**PAGE TEXT**
[Start of Attachment]
Stacking of a drug molecule between two base pairs flanking the Top1 cleavage complex is a common mechanism for the indenoisoquinolines (A, B), the camptothecins (C, D) and an indolocarbazole derivative (E). Each panel shows 2 views for each drug within the Top1 cleavage complex. The left views are oriented as in Fig. 1 D & E with the DNA viewed from the minor groove. The right views are rotated 90° and show the +1 nucleotides covering the drug molecules. In each panel, the catalytic Top1 tyrosine is shown in red (Y) at the top left of each left view. The −1 and +1 base pairs are marked by dashed arrows. In the right views, the colored numbers correspond to the drug atoms numbered in Figure 4. The orientation of SA315F is the same in the middle and right panels in Figure 2E.
[End of Attachment]
**EXERCISE**
In the text on drug stacking in the Top1 cleavage complex, what do the right views show?

**SOURCE DATA**
[Start of Attachment]
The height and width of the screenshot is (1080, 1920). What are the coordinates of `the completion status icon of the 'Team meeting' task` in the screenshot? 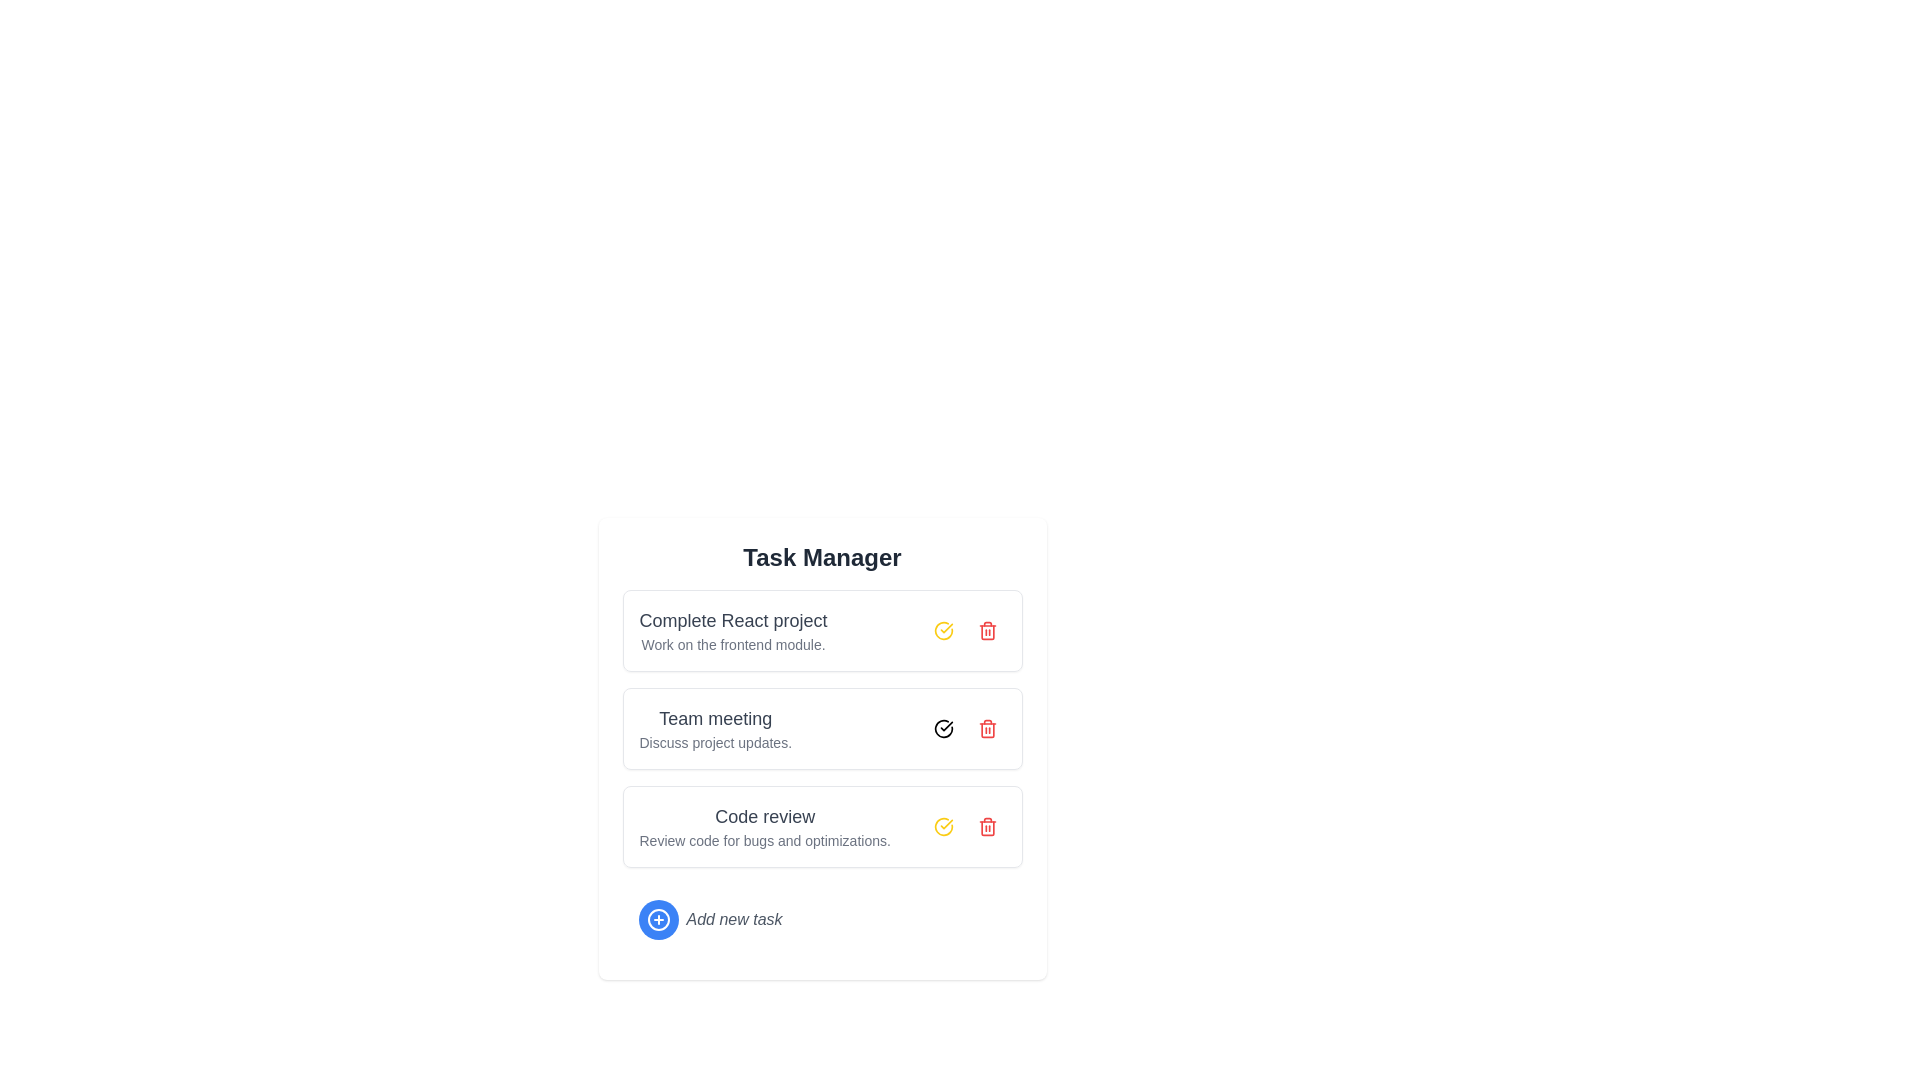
[End of Attachment]
**WRITTEN REPLY**
The +1 nucleotides covering the drug molecules, in views rotated 90°.